Will HP ever consider selling an Android-based tablet?
"We don't do Android," McKinney says, flat out.
"I don't see why we would," Kerris explains. "Just because McDonald's sells a billion hamburgers, doesn't mean we want to go into that business if we're a restaurant. We have a better solution with WebOS. Let's go after the RIMs and the Androids. We have a strong play there: a better UI that's more consistent."
Still, despite the enthusiasm of executives, HP has a long way to go if it ever hopes to catch up with Apple and Android. A recent Gartner study estimates Apple will control roughly 70% of the tablet market by the end of 2011, while Android will grow to a 20% share. Their greatest advantage over HP? Apps. Apple boasts 400,000 apps; Android's Marketplace has around 300,000.
HP's WebOS, on the other hand, will feature only a few thousand apps at launch on July 1, with just hundreds designed specifically for the tablet itself. "Let me be clear: For TouchPad apps, we'll have a little more than 300 at launch that are written just for the TouchPad—quite honestly, Honeycomb doesn't even have the numbers that we'll have to start," Kerris says.

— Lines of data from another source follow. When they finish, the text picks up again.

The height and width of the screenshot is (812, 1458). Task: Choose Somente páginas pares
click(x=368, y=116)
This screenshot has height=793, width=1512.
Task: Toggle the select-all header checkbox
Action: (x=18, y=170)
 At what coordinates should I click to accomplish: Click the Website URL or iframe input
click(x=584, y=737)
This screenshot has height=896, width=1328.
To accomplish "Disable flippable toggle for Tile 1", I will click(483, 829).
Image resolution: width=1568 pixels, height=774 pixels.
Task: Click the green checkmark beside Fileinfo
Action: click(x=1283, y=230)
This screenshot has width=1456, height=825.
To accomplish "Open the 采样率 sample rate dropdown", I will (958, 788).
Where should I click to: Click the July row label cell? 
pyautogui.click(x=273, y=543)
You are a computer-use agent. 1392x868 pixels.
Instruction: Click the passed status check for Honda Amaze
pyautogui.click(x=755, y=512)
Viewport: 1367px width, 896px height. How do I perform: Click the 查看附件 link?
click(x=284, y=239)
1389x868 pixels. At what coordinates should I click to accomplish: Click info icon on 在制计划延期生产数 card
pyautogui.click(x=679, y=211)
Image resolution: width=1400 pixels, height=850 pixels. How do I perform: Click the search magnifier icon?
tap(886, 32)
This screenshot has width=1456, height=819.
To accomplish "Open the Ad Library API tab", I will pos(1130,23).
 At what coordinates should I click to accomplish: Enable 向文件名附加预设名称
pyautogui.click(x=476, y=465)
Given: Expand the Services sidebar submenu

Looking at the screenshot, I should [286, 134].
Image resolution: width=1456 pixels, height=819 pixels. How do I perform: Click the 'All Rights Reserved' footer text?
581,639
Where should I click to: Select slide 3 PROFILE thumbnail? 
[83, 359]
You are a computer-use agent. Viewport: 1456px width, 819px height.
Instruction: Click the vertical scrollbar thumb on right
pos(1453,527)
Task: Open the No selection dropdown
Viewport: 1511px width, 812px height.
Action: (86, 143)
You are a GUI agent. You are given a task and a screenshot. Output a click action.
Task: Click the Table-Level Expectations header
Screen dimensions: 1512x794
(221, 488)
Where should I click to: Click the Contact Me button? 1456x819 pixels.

"Look, three years ago, there were no apps on any of the platforms. Developers can now come up with an idea and implement it in a matter of months," he continues. "There's hundreds of thousands of apps on the iPad platform. That's great—a good percentage of those guys are going to want to come over to the HP platform. Why wouldn't they? We're HP. We're going to ship a lot of units—that's inevitable. We're an easy investment. Most of the developers that are on the iOS platform can have their apps up and running here in a matter of days."
Kerris and McKinney believe WebOS, which Kerris calls the "only OS that's built from the ground up for the Web," will offer developers an open and flexible environment, more scalable and appealing than other operating systems. "Our whole belief is that the entire experience is going to go to HTML5," McKinney explains. "You won't need anything funky—if you develop an application, you know what your test platform is? Any HTML5 browser. It gives a footprint in size and scale to make [WebOS] attractive to app developers."
"On one hand, you have a beautiful product, but it's a walled garden," says Kerris, referring to Apple's iPad and iOS. "On the other hand, you have a plethora of products. Somewhere in the middle we can have a great impact—we offer a happy medium."
My conversation with Kerris begins to wind down. Soon he'll hand me the TouchPad that I've been playing with now for the past week.
Before leaving, I ask him how his time at Apple has influenced his experience at HP. "When I was at Apple, it was during the whole emergence of OS X out of OS 9," Kerris says. "When we launched, it didn't have Microsoft, it didn't have Adobe, it didn't have Quark. All the naysayers said, 'There's no way—it's over, Apple.' And it's certainly not."
"Yes, we have a huge challenge," he continues, shifting his thoughts back to HP. "But in my eyes, it's fun to be the underdog, especially when you believe in the products so much. Let everybody else say, 'You guys are too late—there are already hundreds of thousands of apps.' Yeah? Well, so what? We're in the very, very early stages here, and we have the environment that was built for this stuff."
My iPhone, which rang several times during our meeting, was finally set to silent.